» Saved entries
--*--

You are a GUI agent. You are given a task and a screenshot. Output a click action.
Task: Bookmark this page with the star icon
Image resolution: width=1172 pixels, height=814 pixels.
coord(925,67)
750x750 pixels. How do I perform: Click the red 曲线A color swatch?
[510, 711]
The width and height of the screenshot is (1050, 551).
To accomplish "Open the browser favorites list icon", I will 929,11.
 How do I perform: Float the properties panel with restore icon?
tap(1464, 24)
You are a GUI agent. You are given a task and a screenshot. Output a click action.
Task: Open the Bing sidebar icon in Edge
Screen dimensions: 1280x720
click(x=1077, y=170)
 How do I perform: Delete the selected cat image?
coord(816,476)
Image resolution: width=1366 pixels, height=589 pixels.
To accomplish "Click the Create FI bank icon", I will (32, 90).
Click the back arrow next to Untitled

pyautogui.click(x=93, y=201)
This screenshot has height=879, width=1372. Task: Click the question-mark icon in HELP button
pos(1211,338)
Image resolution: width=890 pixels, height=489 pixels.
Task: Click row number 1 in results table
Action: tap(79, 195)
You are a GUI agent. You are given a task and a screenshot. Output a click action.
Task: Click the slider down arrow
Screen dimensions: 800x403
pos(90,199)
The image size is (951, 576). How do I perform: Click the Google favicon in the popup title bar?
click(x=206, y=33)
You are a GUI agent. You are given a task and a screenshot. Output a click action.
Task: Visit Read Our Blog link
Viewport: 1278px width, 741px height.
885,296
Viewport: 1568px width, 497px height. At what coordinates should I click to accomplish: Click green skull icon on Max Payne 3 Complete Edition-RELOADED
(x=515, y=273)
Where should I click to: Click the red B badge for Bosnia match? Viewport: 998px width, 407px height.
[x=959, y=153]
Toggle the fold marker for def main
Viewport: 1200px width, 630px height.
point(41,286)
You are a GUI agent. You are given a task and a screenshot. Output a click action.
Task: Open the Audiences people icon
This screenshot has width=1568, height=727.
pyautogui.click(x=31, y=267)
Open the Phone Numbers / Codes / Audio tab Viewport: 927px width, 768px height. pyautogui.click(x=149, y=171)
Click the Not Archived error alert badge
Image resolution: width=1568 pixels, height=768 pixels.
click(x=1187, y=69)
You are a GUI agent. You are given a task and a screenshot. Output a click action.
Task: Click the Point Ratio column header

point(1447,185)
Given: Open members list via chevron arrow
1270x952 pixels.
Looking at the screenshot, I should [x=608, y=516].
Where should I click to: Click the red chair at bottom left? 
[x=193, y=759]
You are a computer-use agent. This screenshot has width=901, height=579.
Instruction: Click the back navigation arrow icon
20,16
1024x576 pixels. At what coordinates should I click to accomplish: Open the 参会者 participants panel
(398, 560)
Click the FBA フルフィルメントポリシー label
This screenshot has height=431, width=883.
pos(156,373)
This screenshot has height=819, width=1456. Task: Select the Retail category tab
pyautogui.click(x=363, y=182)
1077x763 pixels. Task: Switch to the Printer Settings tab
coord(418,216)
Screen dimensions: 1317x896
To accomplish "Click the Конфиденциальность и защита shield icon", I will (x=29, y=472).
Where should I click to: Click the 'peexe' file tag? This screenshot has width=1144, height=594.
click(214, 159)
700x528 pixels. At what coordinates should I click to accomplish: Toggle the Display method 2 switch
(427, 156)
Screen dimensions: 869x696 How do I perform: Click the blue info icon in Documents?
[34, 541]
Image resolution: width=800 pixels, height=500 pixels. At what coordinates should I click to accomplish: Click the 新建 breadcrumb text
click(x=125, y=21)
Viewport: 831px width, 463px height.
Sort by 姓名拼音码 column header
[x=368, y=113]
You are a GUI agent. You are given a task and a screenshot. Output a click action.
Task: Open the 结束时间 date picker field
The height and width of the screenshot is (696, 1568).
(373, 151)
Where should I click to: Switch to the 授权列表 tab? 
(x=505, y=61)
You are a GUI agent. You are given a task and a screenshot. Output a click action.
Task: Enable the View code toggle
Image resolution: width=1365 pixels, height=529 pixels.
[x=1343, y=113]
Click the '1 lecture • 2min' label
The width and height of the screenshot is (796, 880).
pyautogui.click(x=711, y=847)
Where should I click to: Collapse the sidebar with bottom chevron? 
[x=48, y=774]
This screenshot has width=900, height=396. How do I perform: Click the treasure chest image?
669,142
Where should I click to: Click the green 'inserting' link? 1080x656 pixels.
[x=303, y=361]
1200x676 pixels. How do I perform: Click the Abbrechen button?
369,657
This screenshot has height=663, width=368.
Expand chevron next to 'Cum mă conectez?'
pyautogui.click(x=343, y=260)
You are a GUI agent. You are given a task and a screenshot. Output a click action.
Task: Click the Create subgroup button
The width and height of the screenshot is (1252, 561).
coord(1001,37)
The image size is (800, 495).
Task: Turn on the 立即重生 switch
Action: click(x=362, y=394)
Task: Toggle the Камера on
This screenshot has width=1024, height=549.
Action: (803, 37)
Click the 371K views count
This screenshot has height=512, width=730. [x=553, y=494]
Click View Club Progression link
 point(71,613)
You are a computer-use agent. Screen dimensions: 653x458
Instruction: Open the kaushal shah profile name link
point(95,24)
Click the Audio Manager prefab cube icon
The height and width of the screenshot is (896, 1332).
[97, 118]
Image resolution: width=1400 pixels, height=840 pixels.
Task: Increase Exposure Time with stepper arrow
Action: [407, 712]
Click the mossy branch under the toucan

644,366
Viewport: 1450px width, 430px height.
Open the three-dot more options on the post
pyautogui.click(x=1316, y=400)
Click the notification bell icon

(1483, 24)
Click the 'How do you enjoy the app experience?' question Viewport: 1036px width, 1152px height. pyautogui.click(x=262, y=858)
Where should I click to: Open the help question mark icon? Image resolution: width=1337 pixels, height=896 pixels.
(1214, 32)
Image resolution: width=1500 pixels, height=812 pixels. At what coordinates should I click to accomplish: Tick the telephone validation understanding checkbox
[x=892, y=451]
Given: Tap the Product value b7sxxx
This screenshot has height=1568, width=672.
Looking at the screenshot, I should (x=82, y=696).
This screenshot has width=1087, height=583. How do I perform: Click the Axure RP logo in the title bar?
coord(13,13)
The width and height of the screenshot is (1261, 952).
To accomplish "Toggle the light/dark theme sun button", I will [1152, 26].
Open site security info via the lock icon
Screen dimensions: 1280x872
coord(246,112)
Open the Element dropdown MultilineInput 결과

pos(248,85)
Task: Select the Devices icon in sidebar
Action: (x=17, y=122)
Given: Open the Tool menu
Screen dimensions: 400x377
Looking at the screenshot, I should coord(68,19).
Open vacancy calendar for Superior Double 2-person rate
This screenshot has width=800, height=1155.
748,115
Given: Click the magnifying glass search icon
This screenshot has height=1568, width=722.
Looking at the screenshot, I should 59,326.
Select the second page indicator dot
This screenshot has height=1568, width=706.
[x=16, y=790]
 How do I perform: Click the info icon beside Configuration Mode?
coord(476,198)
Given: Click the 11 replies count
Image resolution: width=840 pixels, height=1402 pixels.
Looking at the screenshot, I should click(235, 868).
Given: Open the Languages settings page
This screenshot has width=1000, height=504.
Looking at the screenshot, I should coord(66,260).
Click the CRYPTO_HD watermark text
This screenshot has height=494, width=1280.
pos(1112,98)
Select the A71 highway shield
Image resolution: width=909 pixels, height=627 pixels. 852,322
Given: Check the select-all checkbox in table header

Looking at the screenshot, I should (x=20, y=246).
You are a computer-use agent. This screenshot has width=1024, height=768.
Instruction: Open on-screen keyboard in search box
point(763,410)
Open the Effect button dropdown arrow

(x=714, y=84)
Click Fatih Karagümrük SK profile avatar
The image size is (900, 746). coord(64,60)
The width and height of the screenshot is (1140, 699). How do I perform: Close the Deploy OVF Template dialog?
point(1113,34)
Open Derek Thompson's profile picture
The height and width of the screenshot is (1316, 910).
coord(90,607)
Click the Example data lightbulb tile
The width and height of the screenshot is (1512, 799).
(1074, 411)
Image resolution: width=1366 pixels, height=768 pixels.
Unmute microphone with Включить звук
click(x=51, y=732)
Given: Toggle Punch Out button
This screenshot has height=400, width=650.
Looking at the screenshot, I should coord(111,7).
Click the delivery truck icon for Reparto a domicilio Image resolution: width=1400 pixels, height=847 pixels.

--*--

» PROBLEM
Check every line of the data for the word "list". The response is the count alone.

» ANSWER TO THIS PROBLEM
2